Date of Award

11-2025

Degree Name

MS in Engineering - Bioengineering

Department/Program

Biomedical Engineering

College

College of Engineering

Advisor

Robert Szlavik

Advisor Department

Biomedical Engineering

Advisor College

College of Engineering

Abstract

Breast cancer is the second most common form of cancer and often goes undetected in its initial stages due to its subtle symptoms. As the tumors grow, they become more difficult to surgically remove with clean borders. To minimize the chance of recurrence, a 2D convolutional neural network is developed in this work for delineating tumor boundaries. Specifically, the U-shaped network model is trained, validated, and tested with longitudinal MRI scans of patients diagnosed with breast cancer and undergoing neoadjuvant therapy. For training, image masks were generated as ground truths using signal enhancement ratio segmentation, thresholding, and contour detection.

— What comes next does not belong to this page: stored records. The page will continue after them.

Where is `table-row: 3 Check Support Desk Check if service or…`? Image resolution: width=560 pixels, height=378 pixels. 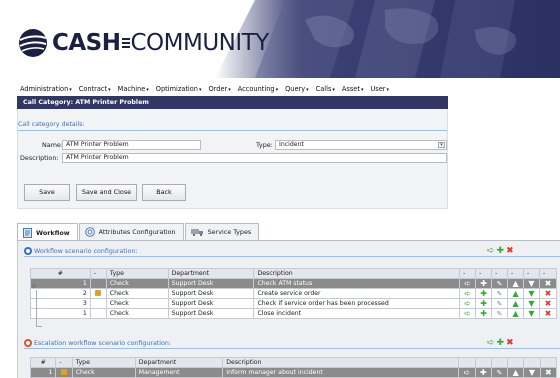 table-row: 3 Check Support Desk Check if service or… is located at coordinates (294, 304).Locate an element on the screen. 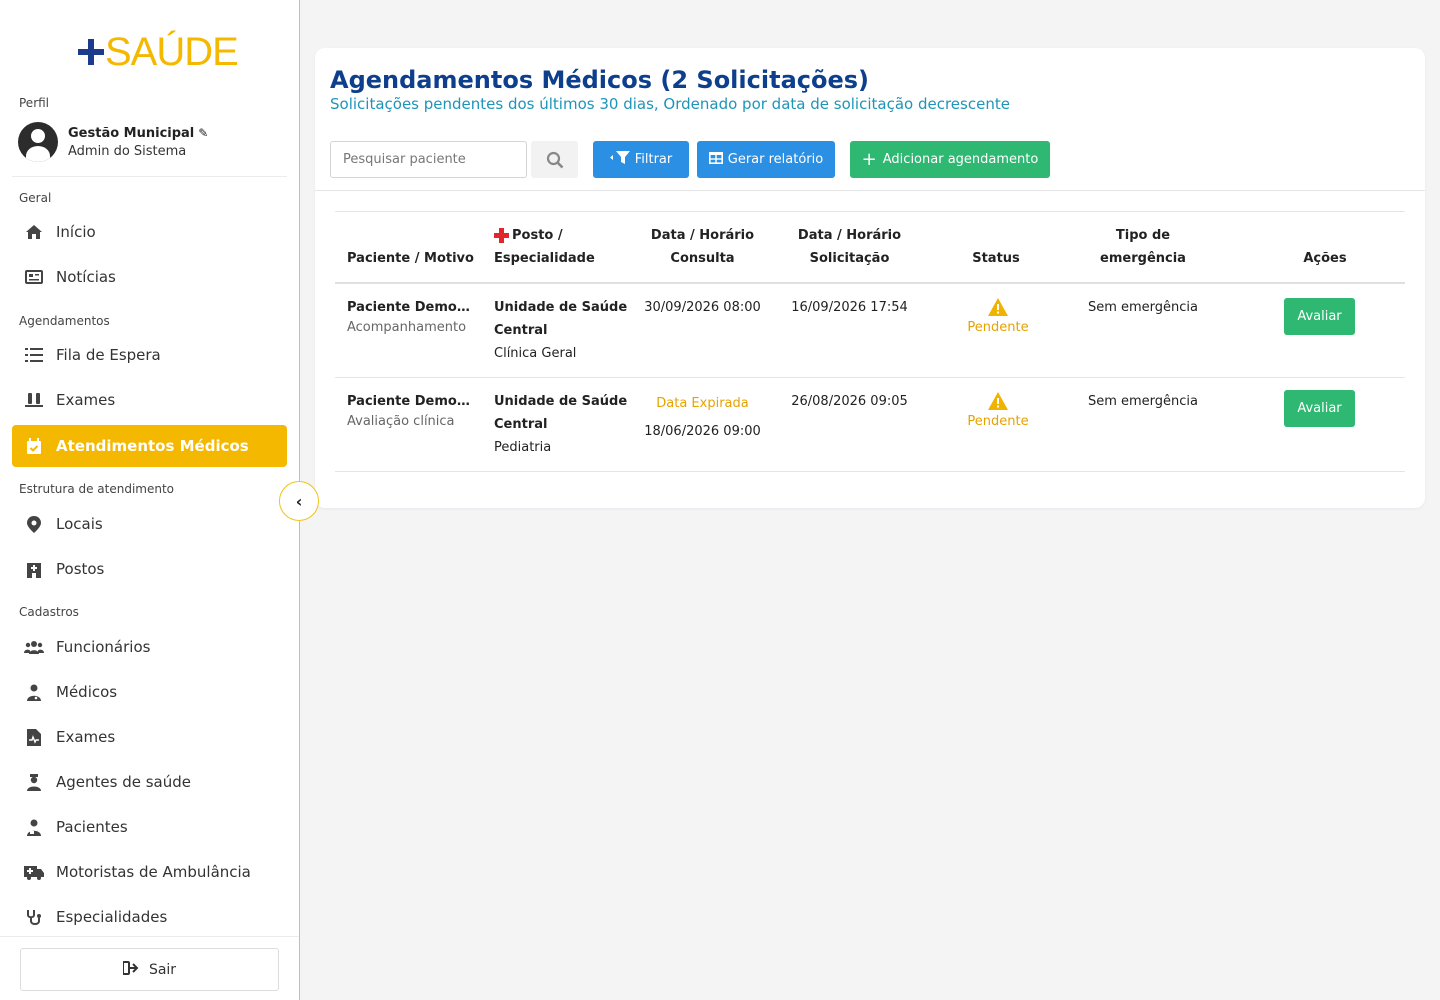 The height and width of the screenshot is (1000, 1440). sidebar-item-medicos: Médicos is located at coordinates (150, 692).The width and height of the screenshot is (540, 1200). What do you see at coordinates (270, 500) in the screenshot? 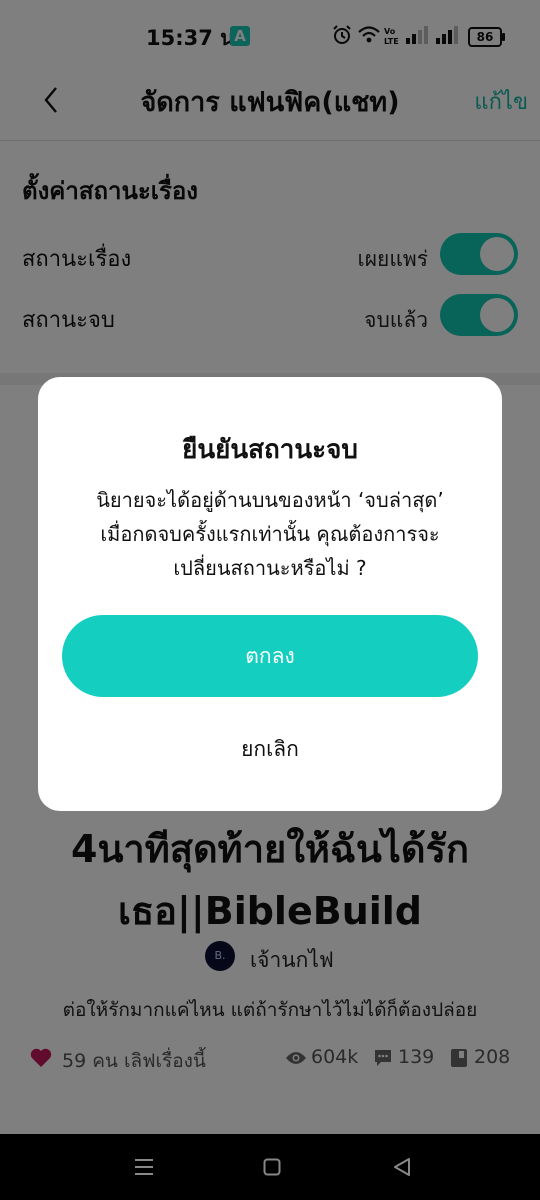
I see `dialog-message-line: นิยายจะได้อยู่ด้านบนของหน้า ‘จบล่าสุด’` at bounding box center [270, 500]. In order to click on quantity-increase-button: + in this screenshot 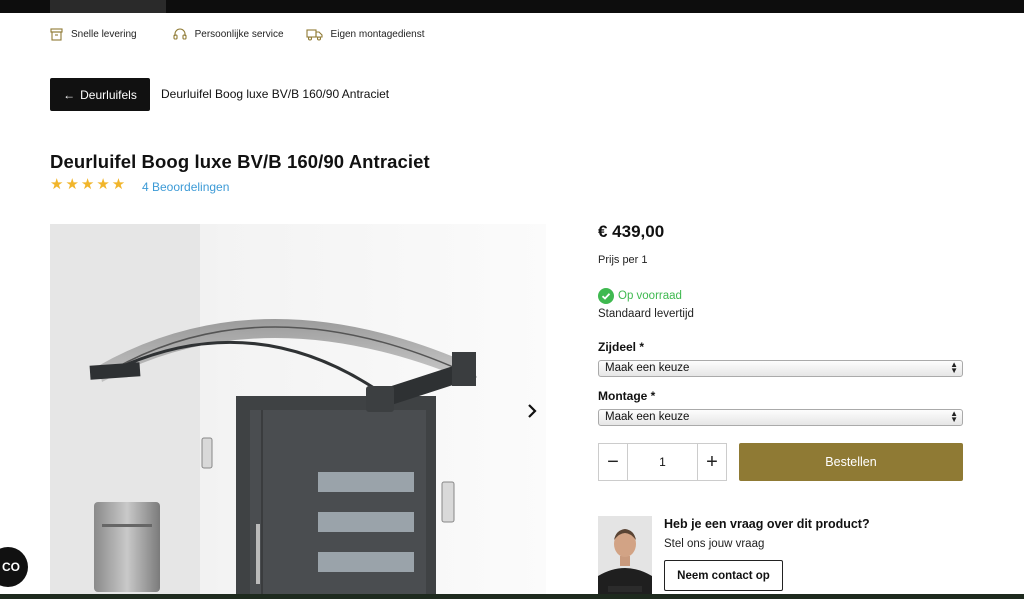, I will do `click(712, 462)`.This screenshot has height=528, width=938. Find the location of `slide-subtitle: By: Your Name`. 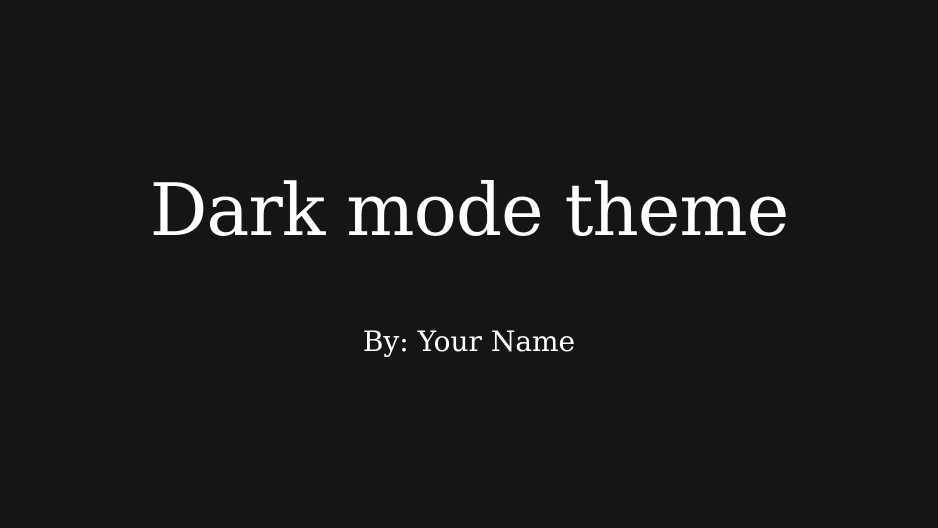

slide-subtitle: By: Your Name is located at coordinates (469, 342).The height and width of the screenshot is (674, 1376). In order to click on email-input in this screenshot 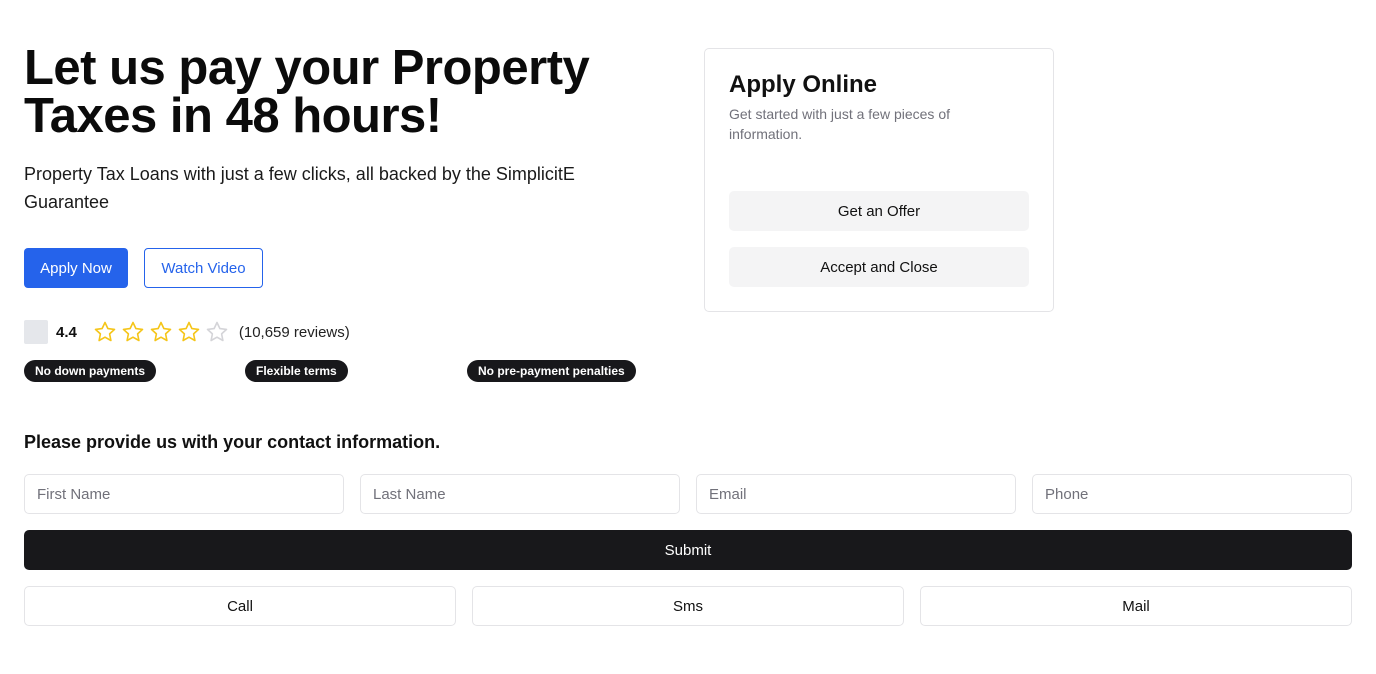, I will do `click(856, 494)`.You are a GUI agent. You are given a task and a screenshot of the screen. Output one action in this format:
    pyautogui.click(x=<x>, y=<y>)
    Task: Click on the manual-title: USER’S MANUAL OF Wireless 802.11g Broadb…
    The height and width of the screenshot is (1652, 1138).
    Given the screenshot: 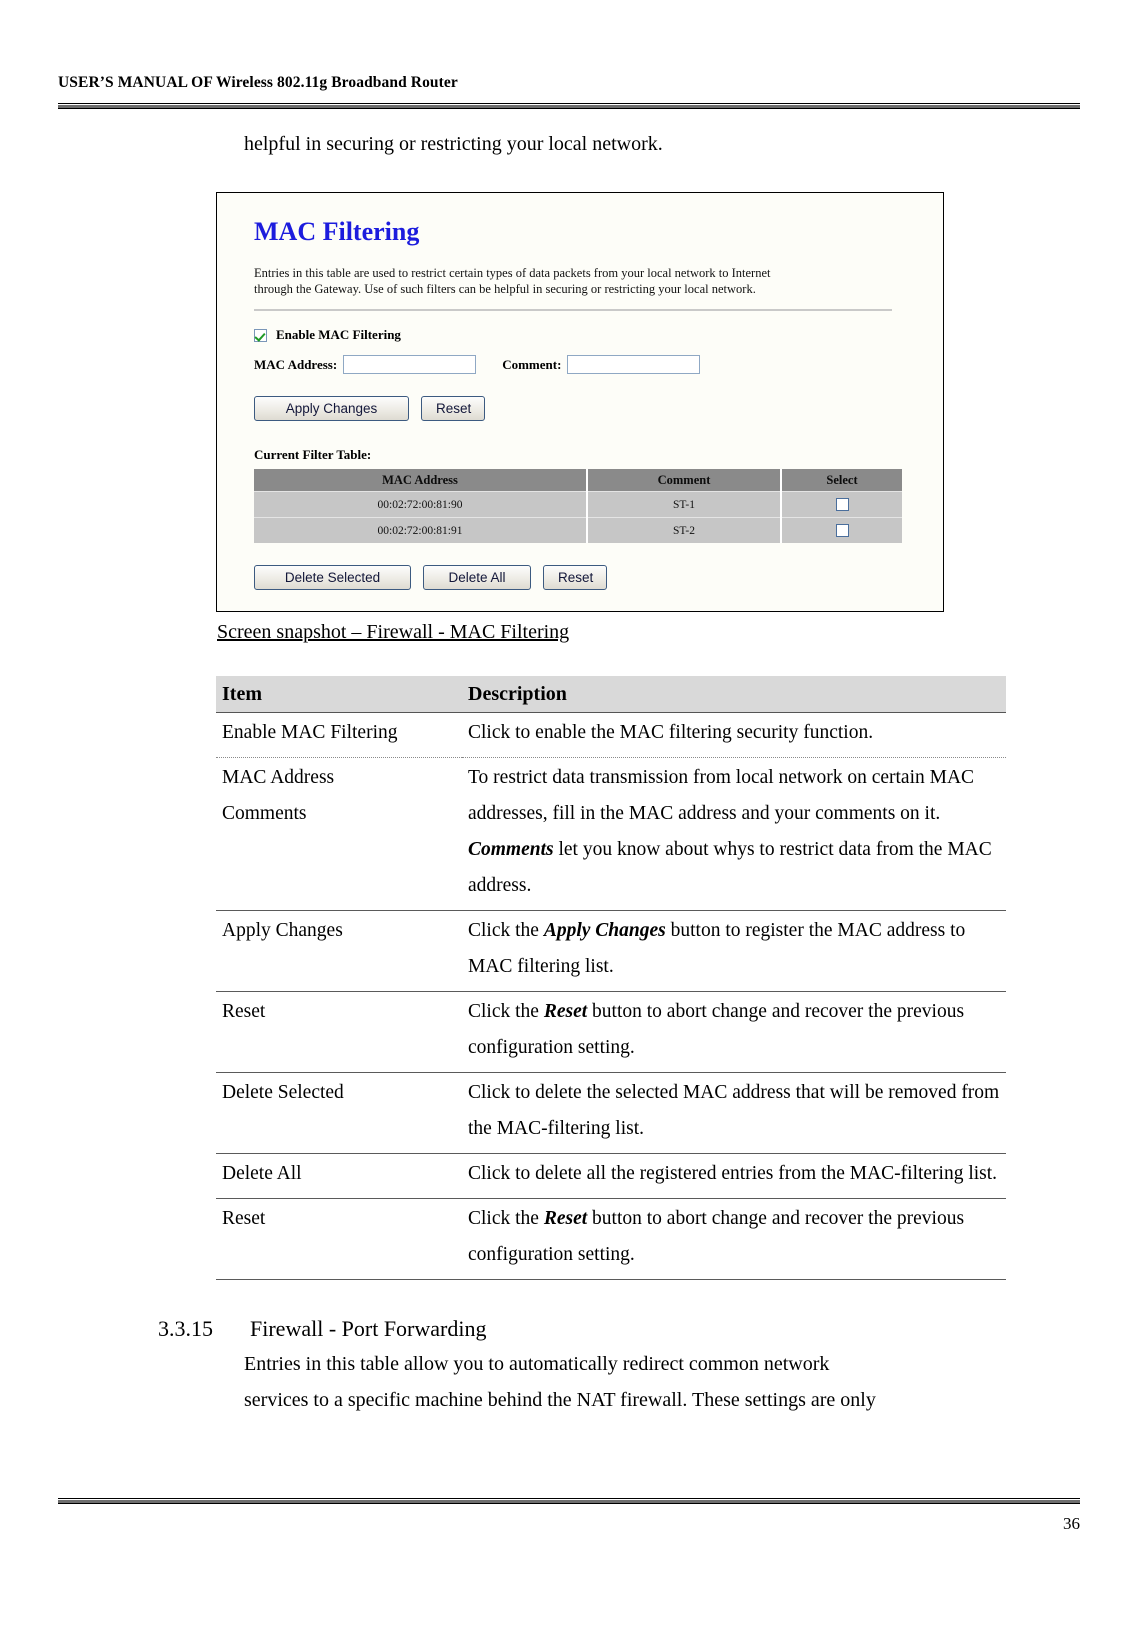 What is the action you would take?
    pyautogui.click(x=258, y=82)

The effectiveness of two lightweight models, with and without batch normalization and dropout layers, were compared for accuracy, loss, and processing times. The model including batch normalization and dropout layers outperformed the network without these functions; the enhanced model was additionally compared to several other more intricate machine learning algorithms for tumor-feature detection. The convolutional neural network designed for this work performed with higher accuracy and lower loss rates than the majority of the complex models, demonstrating that algorithm simplicity does not mean reduced functionality of the machine learning system.